Could the financial crisis have spawned the year’s biggest rebranding, however unintentionally?
Wall Street was losing its financial mojo long before this month’s crisis ended the investment banking industry. The Street and its environs exist today more as a tourist trap for gawkers, foreign and domestic, and as a booming residential community, wherein condo marketers capitalize on the capitalism only as needed.
In the minds of millions, here and abroad, Wall Street’s rep as a beacon of atavistic capitalism should continue to fade, supplanted by the image of a thoroughly gentrified neighborhood that merely pays lip service to its roots. Think of Greenwich Village today. See many bohemians on Macdougal? Ditto Soho. It’s not for struggling artists anymore.
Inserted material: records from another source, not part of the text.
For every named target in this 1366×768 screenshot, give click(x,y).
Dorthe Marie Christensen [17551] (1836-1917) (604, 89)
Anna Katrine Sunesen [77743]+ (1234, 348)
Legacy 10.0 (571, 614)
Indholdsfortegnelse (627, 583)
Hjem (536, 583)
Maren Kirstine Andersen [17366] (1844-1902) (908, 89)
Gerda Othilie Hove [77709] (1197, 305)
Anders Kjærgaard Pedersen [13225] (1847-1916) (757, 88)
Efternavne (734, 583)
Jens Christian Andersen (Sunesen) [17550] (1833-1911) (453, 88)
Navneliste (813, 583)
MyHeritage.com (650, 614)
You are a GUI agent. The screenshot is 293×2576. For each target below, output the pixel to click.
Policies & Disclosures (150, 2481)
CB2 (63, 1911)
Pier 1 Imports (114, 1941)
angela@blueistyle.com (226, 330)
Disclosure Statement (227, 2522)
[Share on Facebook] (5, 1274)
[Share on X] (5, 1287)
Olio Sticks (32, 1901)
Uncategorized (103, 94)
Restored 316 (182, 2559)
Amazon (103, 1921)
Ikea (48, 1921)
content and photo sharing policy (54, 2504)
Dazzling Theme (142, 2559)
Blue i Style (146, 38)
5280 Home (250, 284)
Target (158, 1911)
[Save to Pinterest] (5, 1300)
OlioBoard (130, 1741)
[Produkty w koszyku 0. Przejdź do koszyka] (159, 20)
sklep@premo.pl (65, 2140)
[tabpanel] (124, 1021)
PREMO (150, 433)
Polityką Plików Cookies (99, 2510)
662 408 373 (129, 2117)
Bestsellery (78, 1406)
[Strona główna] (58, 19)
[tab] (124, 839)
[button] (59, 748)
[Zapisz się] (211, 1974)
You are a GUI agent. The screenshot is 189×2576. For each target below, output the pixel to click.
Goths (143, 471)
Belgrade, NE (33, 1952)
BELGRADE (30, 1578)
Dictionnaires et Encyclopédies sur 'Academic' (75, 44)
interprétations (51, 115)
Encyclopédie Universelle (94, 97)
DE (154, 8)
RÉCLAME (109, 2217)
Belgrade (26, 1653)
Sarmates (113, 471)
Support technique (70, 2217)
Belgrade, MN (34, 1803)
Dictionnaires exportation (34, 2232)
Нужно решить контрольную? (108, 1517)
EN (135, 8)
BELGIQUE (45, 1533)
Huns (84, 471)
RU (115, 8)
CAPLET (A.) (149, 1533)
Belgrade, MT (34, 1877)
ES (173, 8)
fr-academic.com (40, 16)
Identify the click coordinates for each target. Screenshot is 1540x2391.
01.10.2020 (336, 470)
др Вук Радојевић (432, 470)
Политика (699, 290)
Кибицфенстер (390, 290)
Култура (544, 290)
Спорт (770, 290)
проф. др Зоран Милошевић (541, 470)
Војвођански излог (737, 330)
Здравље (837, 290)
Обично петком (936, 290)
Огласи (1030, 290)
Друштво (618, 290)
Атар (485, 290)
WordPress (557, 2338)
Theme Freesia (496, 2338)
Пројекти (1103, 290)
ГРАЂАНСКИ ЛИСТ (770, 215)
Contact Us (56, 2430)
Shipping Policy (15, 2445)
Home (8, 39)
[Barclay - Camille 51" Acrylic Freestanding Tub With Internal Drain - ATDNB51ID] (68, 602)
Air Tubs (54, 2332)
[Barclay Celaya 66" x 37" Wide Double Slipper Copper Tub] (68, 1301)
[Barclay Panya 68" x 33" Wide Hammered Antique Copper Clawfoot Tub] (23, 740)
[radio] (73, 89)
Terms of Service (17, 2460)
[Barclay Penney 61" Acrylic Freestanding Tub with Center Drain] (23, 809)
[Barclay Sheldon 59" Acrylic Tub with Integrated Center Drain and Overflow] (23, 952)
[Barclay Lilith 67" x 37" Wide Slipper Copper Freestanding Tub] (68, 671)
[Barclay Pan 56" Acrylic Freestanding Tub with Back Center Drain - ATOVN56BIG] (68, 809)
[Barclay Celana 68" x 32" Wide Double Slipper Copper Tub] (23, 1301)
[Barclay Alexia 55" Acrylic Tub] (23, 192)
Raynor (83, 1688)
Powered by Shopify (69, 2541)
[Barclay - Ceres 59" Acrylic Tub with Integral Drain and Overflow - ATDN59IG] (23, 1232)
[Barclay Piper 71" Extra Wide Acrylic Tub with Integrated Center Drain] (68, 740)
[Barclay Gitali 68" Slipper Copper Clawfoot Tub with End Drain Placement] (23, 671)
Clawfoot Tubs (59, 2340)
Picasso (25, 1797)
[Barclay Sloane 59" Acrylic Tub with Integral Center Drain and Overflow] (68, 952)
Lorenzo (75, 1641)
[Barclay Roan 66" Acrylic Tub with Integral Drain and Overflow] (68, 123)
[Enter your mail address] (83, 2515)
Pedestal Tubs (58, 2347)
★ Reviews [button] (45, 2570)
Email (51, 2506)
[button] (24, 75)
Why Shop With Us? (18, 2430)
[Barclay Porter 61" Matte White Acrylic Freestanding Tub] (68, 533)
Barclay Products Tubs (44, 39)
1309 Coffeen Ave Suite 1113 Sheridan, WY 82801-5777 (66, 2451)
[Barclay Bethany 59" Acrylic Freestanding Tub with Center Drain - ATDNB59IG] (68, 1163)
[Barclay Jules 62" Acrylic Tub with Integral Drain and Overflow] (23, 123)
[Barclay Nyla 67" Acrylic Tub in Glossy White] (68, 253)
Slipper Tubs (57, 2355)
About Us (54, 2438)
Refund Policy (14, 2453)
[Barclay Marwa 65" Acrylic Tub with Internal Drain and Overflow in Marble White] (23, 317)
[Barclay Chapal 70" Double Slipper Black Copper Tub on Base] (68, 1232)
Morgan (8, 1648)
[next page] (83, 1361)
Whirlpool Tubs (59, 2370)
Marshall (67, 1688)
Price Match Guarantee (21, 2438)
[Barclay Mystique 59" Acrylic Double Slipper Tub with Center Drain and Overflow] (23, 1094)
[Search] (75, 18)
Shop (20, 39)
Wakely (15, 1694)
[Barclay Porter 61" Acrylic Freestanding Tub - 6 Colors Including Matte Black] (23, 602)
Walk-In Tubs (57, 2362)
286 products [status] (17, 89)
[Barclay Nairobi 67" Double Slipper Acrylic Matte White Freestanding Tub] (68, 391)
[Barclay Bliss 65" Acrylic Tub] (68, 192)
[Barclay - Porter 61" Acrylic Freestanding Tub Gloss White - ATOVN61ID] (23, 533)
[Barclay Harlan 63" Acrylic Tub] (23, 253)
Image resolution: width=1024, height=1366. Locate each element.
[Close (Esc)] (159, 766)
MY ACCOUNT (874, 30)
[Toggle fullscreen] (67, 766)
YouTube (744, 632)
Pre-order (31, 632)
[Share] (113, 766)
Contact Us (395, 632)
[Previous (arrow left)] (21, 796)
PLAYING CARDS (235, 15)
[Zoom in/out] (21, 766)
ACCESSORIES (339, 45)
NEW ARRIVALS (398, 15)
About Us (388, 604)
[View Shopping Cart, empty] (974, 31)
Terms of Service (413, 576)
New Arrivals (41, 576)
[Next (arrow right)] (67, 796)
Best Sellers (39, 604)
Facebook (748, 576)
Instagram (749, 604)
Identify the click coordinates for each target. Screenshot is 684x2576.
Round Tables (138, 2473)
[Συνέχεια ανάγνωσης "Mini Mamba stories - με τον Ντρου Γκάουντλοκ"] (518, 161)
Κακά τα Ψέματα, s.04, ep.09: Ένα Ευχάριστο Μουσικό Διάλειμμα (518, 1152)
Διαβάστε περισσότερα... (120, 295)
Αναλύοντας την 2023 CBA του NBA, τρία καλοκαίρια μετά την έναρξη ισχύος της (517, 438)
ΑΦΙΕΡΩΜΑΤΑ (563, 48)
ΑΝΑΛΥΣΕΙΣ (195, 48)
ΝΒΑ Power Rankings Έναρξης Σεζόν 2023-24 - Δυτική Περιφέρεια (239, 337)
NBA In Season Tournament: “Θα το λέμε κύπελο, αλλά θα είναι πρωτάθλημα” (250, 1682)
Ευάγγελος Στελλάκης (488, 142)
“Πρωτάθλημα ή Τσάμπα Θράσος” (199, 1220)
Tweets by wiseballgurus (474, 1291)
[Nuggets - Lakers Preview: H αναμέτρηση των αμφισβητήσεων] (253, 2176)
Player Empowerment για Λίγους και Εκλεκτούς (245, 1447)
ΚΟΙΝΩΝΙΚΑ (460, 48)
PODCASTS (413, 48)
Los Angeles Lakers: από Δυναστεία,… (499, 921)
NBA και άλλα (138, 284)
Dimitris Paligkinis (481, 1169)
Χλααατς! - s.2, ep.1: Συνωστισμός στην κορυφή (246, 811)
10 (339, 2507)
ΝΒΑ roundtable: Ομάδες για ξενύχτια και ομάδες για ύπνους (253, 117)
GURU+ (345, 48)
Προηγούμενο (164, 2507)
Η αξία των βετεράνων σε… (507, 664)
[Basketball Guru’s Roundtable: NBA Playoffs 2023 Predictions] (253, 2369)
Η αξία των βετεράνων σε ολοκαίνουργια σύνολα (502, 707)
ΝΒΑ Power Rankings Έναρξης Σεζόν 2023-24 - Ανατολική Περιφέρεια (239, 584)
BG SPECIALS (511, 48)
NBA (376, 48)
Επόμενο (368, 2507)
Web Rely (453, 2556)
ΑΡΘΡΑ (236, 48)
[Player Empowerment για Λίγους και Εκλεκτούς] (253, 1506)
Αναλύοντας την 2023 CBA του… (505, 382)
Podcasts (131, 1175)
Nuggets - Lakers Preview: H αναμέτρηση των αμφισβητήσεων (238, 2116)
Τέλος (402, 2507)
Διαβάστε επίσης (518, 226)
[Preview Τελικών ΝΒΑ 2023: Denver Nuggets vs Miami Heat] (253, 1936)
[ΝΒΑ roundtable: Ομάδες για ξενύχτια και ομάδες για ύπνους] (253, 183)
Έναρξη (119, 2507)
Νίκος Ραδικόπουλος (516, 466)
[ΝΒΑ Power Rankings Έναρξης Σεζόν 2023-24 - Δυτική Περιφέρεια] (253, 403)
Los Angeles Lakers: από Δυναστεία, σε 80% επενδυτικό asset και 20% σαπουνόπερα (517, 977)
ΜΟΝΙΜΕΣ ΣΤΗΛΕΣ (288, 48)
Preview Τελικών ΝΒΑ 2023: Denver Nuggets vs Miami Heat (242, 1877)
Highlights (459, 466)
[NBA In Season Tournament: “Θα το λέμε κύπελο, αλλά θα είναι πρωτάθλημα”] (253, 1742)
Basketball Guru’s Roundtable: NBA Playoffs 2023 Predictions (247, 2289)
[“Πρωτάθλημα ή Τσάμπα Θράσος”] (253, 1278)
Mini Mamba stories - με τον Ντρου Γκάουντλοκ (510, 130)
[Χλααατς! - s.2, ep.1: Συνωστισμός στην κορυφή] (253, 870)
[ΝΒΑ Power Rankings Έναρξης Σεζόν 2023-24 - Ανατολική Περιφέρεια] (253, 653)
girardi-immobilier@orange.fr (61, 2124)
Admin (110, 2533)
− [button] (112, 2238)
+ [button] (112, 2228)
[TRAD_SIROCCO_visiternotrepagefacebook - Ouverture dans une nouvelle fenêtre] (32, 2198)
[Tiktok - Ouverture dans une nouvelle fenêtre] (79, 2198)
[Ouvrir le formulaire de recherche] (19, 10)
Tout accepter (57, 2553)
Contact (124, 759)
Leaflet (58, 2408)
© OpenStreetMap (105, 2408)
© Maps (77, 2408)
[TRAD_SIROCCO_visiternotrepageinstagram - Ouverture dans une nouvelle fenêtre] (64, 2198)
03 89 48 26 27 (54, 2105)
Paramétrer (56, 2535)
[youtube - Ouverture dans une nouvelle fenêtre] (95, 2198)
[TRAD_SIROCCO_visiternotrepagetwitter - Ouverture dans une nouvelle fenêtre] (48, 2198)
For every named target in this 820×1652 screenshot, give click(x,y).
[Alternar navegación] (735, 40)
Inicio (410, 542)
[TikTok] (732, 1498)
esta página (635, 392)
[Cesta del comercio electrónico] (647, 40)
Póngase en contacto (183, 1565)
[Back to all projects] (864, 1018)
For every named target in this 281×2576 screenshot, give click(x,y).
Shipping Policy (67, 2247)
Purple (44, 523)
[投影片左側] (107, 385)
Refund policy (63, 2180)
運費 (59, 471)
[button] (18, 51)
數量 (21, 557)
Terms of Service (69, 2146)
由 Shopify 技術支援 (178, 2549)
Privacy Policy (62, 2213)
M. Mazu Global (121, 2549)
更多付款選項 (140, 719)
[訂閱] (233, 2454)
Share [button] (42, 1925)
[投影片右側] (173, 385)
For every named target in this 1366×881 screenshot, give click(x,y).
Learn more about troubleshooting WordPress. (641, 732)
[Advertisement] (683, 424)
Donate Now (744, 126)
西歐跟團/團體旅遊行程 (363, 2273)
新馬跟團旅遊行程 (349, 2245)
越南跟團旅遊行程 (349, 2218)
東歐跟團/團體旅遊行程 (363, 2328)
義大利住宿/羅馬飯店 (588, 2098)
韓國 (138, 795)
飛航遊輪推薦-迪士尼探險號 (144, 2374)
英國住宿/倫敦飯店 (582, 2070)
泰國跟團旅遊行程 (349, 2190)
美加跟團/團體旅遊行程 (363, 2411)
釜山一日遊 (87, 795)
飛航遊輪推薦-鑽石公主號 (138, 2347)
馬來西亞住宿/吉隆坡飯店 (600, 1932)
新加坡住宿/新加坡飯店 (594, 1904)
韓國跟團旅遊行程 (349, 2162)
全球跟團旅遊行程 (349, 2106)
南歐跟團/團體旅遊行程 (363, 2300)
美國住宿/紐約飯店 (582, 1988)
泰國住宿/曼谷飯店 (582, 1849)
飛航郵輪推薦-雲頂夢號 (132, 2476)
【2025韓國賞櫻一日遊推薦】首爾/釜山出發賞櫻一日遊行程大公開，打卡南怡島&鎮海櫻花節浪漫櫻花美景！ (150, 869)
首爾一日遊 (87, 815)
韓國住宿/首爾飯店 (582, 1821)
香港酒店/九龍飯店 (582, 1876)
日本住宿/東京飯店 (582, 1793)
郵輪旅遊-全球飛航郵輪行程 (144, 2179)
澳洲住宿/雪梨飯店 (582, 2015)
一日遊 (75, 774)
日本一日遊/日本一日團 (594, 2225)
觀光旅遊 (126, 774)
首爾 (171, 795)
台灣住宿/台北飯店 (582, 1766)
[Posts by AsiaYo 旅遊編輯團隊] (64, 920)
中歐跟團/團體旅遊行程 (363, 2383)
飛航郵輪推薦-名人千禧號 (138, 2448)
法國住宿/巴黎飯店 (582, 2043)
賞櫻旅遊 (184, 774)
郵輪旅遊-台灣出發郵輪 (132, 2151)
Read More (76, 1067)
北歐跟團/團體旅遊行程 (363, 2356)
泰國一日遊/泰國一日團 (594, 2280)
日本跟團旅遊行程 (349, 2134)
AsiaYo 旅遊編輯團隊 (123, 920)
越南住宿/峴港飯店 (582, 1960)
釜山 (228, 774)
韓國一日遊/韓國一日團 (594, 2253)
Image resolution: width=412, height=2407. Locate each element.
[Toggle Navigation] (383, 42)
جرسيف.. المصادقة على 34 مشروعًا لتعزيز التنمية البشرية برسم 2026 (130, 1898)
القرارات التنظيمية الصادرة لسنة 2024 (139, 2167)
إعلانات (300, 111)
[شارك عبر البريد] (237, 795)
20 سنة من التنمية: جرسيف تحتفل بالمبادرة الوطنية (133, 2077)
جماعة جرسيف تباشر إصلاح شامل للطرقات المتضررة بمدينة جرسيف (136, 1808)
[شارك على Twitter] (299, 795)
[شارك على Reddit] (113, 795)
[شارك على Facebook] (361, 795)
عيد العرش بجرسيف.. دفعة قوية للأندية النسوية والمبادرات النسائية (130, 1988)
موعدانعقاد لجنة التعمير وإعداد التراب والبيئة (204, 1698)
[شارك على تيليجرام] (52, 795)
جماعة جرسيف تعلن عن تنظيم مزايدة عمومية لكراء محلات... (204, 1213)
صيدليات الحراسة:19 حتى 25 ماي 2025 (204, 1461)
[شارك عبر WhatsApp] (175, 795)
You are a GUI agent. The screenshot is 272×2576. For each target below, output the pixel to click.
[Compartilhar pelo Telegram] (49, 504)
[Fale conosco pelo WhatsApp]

Here’s the (ahem) Wall Street Journal this morning:
Wall Street lives on as a capitalist symbol, but the new inhabitants of its bricks and mortar have reduced its reality to an echo. Now, the last of its titans are giving up the banking style that lent Wall Street its aura. Crowds of workers and visitors still thronged its granite canyon this week, but most of them had little in common with the street’s old war horses of finance.
Mayor Bloomberg, on the eve of September 11, declared the Financial District in a Journal op-ed the "fastest-growing residential neighborhood in the country, bustling morning, noon and night." He’s probably right (we couldn’t say for sure either way).
The number of FiDi residents has certainly grown. In the first part of 2001, there were roughly 22,000 people living in the District, according to research from the Downtown Alliance (PDF). By mid-2008, there were over 56,000 and counting.